= Beginning of Section =

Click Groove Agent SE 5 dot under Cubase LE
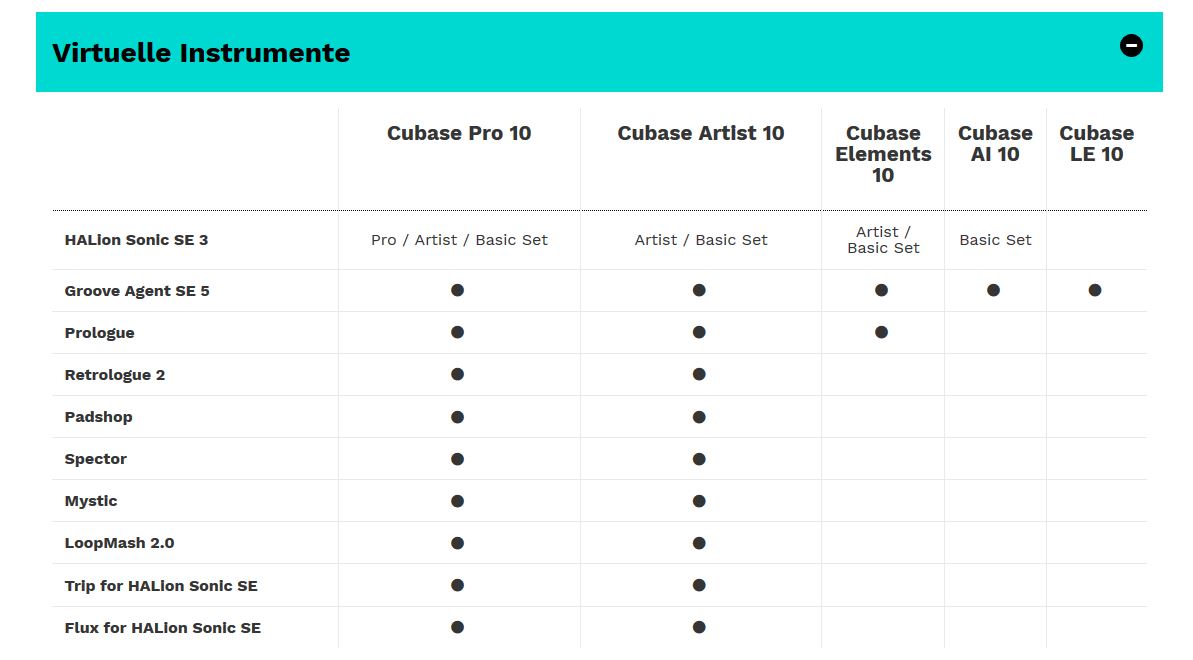The height and width of the screenshot is (660, 1193). (1094, 290)
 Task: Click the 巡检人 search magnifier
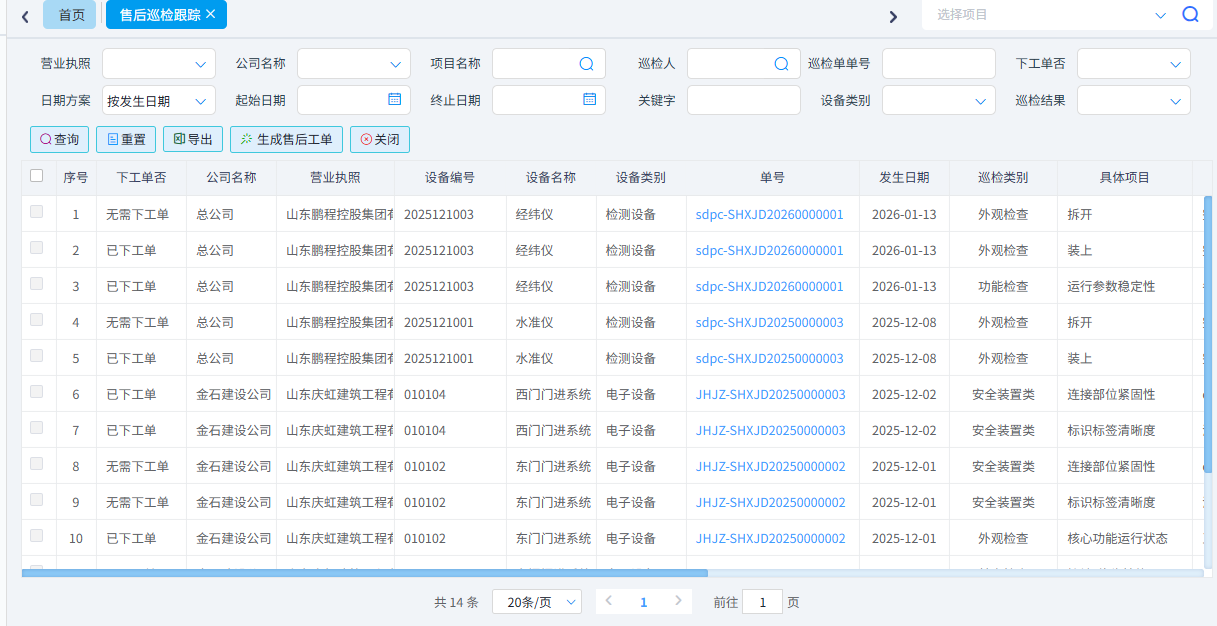783,63
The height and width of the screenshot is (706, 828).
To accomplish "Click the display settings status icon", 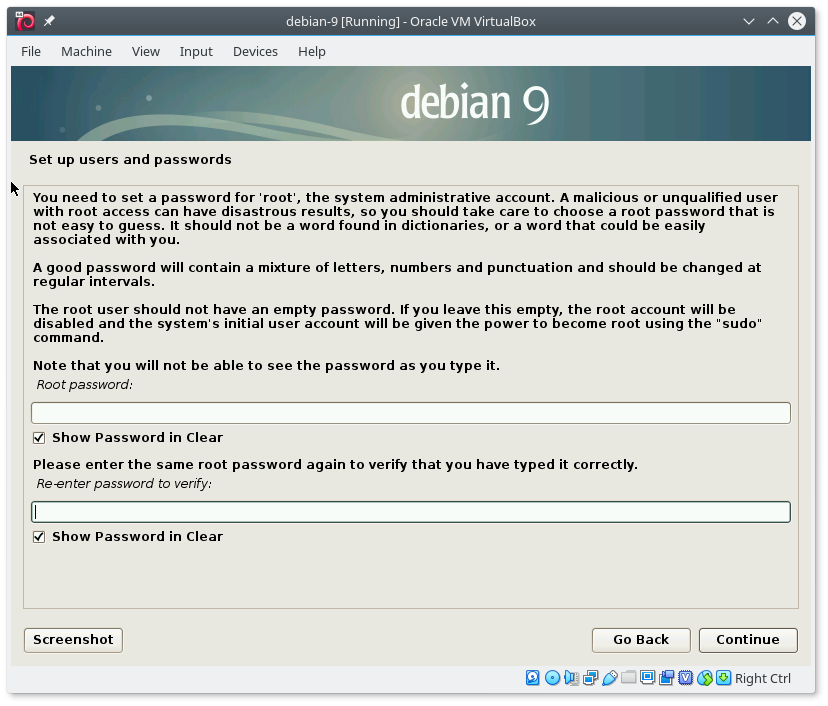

= End of Section =

- TASK GOAL -
An exact copy of the whole listing is required, minus the pictures.

- SOLUTION TO THE PROBLEM -
Click Groove Agent SE 5 dot under Cubase LE
The height and width of the screenshot is (660, 1193). (1094, 290)
 Task: Click the 巡检人 search magnifier
783,63
The height and width of the screenshot is (706, 828).
To accomplish "Click the display settings status icon", 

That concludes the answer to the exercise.